I would cross multiply and solve for x.
\((\pi+2)^2x = 8\pi (1-x)\)
expand :
\((\pi+2)^2x = 8\pi -8\pi x)\)
And
\(x = \frac{8\pi}{(\pi+2)^2+8\pi}\)
=>
\(\large x = \frac{8\pi}{\pi^2+12\pi+4}\)

Answer 18

better answer but still holds true that a semicircle maxmizes area

Answer 19

Yes, you need both max and min.

Answer 20

so the derivative is the min :)

Answer 21

You can find out if it is a max or min by finding the second derivative.
If the second derivative is >0, then it is a minimum, and if it is negative, it is a maximum.
Here the second derivative is \(\frac{\pi}{(\pi+2)^2}+\frac{1}{8}=0.24>0\), so it is a minimum.
The other two values you need to check are the boundaries, i.e. x=0, and x=1.

Answer 22

Did you calculate the area corresponding to the minimum?

Answer 23

these are tough and very involved. especially in summer school with a very very bad professor. im beginning to lose steam on this. how am i so far

Answer 24

A(0) being max and A(.24) min

Answer 25

I have xmin=8pi/.... = 0.487...
and
A(0.487...)=0.03046...
A(0)=0.0594... (semi-circle)
A(1)=0.0625 (square)

Answer 26

thank you very much for your help. i really appreciate the time youve given me. it appears though that i need to do more of these. i find it very frustrating understanding the concepts but constantly suffering from these small errors that add up and are costly and detrimental to my grade. ive spent 20-30 hrs a week on this stuff and i barely have a 70%. with only two weeks left in then summer course. with a 30 hr work week. i wish my professor didnt suck

Answer 27

Yes, I agree!
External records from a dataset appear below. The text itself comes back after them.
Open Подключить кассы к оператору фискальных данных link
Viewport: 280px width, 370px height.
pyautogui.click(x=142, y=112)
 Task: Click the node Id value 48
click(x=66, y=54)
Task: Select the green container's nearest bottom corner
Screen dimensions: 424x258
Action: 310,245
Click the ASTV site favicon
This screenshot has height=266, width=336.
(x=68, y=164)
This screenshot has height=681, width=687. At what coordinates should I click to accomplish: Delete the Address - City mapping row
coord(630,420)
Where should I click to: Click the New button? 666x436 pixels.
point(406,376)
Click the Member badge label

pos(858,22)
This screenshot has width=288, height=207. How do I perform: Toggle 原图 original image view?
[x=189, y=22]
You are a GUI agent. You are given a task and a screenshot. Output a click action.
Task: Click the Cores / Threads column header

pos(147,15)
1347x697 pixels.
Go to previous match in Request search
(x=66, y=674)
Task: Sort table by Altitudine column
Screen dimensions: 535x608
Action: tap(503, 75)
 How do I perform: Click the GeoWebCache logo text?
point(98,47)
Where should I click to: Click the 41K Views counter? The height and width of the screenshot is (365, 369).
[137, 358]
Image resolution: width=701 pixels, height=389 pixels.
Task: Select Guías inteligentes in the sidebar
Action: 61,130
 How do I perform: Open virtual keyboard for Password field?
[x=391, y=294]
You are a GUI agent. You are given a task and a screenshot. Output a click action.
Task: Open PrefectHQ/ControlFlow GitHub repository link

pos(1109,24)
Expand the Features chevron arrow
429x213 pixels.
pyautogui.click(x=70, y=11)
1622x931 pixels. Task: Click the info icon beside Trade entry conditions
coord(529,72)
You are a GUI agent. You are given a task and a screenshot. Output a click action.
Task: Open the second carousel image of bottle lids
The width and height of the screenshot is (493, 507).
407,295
Like everything else, practice makes perfect.
Summer courses are stressful, because there is less elapsed time to digest the information, and of course assignments are on your back. It is good that you spend an appreciable amount of time to work on the material. Keep working at it and you'll get your reward eventually.
One way to avoid the nuisance of costly small errors is to review your work at every step. While you're fresh at it, it takes very little time. If you have to find a mistake at the end, it will seem a monumental task.
Best of luck to your summer course, and of course, post any time!
mathmate